[Stored data]
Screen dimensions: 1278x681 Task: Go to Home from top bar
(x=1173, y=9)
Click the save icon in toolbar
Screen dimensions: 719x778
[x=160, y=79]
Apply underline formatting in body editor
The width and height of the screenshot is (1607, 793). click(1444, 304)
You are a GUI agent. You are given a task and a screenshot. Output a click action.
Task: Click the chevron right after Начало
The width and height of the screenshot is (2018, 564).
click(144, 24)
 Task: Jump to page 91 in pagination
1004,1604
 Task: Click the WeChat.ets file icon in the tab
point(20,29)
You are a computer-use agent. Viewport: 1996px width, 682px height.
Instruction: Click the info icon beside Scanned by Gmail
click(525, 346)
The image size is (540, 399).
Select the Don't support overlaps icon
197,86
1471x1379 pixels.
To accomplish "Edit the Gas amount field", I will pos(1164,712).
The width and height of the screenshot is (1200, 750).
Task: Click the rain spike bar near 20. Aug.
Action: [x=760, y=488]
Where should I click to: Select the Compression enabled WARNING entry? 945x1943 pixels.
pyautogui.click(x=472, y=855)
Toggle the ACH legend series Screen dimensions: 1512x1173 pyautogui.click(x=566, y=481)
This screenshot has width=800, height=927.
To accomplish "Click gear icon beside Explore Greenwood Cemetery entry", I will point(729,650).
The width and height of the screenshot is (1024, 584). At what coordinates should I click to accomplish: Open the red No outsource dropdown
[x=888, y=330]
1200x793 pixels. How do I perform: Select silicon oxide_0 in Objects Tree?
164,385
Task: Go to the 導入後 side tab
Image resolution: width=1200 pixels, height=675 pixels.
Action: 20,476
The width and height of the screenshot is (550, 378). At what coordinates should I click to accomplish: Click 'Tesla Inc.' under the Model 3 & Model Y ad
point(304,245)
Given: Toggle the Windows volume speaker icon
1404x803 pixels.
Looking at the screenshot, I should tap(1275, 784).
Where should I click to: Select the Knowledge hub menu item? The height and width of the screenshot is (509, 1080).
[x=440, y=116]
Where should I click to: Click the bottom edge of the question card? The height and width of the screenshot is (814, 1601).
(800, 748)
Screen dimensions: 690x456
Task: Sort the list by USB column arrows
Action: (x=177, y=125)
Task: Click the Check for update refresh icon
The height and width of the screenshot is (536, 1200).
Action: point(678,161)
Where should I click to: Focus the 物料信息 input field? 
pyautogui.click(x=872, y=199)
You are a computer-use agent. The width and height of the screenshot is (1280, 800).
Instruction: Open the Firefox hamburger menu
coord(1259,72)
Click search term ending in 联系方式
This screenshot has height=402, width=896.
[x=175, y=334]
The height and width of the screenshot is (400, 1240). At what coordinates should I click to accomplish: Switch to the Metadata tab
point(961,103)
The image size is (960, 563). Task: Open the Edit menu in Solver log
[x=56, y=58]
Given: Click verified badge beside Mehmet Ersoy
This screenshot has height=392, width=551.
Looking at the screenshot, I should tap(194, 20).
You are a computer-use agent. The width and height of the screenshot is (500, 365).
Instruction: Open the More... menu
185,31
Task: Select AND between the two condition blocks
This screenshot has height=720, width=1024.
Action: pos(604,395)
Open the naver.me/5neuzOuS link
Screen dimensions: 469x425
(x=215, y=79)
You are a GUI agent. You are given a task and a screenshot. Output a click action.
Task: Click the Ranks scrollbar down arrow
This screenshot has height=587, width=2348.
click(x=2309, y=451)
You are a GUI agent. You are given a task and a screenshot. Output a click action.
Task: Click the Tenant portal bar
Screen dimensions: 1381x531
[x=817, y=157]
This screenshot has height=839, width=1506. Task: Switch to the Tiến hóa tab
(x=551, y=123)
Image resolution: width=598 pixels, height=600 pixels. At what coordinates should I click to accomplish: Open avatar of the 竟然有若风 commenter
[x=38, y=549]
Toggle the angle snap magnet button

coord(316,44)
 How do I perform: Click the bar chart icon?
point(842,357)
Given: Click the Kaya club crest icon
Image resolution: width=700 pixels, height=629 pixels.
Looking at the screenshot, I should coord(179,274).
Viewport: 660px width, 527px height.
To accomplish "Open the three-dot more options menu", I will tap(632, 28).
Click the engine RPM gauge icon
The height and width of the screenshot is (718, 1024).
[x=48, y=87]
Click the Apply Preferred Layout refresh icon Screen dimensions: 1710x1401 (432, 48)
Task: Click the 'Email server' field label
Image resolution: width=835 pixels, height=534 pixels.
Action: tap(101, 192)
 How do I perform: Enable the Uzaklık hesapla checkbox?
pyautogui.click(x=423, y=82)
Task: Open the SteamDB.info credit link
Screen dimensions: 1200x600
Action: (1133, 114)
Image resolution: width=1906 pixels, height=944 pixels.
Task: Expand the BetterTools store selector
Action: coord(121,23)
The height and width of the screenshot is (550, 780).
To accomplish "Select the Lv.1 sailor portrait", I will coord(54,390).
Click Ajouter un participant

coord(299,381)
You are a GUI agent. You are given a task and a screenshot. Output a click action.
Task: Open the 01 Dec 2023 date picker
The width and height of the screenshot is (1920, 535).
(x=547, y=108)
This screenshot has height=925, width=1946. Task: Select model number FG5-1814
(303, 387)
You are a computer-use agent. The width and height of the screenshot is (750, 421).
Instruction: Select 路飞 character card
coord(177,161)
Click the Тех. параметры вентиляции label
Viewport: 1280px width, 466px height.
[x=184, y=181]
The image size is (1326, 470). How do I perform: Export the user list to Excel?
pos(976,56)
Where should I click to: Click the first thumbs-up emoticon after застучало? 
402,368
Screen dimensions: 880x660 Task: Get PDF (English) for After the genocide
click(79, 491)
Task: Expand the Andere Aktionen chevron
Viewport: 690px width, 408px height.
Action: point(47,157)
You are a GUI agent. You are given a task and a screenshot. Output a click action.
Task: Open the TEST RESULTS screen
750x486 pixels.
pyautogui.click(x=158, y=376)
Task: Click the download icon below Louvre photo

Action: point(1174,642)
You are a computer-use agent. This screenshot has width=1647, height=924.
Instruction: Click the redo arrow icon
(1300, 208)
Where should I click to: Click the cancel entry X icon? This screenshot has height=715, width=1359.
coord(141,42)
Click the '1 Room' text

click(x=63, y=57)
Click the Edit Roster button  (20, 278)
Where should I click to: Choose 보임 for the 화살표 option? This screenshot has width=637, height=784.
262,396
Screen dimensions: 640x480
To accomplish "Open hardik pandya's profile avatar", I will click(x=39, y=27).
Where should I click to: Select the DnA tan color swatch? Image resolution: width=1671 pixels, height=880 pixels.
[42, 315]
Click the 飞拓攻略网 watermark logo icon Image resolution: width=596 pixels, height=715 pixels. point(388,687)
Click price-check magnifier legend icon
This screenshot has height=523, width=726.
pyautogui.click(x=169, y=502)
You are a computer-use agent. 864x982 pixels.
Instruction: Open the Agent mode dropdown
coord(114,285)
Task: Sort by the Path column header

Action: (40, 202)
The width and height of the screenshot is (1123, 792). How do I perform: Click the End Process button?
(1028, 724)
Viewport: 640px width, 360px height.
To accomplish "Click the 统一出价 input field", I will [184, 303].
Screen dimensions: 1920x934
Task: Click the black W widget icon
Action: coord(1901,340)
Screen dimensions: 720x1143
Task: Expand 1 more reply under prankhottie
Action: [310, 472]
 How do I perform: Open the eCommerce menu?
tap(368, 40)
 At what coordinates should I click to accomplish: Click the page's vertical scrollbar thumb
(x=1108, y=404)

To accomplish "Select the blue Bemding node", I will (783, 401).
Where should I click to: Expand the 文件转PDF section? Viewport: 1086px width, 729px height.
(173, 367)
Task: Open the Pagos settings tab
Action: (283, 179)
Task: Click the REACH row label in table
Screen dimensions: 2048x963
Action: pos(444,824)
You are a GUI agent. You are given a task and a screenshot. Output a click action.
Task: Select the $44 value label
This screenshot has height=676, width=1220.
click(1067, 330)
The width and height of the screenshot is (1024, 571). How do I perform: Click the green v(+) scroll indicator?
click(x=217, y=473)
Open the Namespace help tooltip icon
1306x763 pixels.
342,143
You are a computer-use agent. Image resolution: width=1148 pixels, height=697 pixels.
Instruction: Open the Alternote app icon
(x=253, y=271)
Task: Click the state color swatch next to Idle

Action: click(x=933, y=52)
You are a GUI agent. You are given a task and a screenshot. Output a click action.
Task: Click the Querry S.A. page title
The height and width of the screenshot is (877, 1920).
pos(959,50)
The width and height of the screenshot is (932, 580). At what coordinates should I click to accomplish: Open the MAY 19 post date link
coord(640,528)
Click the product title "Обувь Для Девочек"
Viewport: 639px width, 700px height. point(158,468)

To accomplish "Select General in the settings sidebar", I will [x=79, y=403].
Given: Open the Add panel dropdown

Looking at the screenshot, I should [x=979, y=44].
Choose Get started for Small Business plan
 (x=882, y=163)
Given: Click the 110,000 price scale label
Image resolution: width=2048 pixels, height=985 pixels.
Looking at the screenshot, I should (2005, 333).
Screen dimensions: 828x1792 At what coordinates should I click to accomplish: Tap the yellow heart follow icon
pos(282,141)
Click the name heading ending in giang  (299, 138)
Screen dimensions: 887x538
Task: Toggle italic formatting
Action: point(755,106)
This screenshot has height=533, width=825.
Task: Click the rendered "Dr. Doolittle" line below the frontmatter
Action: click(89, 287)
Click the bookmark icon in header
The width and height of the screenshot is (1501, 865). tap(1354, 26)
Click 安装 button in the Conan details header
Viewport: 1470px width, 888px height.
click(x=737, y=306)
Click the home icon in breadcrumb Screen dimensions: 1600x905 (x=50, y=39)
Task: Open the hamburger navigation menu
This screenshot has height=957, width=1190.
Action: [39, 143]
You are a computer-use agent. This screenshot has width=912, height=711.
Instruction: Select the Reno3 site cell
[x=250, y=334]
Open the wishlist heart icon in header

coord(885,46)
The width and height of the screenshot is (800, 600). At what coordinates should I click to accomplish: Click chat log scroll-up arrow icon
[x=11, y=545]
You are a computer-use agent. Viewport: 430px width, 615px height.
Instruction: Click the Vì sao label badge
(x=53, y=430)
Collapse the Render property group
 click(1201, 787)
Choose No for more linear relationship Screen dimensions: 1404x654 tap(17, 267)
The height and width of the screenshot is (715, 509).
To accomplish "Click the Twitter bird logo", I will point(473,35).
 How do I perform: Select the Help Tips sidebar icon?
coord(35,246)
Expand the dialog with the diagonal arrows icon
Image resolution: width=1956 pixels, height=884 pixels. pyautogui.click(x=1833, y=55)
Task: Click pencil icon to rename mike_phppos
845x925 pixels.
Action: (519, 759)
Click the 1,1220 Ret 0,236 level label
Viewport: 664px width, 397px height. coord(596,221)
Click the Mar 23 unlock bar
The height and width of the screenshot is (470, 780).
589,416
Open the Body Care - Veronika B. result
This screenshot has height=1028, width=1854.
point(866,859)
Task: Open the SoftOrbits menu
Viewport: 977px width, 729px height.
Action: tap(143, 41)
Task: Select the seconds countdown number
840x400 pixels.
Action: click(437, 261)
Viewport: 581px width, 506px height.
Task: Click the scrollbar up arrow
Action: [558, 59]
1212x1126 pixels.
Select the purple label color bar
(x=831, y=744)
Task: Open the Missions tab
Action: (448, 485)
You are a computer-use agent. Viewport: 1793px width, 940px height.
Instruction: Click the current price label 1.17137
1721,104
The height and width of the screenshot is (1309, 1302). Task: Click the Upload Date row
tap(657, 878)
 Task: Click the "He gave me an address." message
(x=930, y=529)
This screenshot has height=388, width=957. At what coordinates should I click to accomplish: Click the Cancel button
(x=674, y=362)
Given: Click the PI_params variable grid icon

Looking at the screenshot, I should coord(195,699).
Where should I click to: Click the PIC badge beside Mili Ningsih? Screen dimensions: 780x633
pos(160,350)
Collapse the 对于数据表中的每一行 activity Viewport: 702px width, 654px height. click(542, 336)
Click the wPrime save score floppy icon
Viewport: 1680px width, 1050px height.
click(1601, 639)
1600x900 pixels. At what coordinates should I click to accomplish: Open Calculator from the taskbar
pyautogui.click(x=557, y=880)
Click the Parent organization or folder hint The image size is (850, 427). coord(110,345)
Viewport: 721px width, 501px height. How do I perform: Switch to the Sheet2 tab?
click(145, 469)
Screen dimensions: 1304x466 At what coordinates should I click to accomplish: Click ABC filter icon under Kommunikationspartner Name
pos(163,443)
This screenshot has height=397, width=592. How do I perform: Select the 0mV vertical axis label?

Work order: Look through the entries above and find each line where the word "logo" occurs; copy those lines.

Task result:
Click the 飞拓攻略网 watermark logo icon Image resolution: width=596 pixels, height=715 pixels. point(388,687)
To accomplish "Click the Twitter bird logo", I will point(473,35).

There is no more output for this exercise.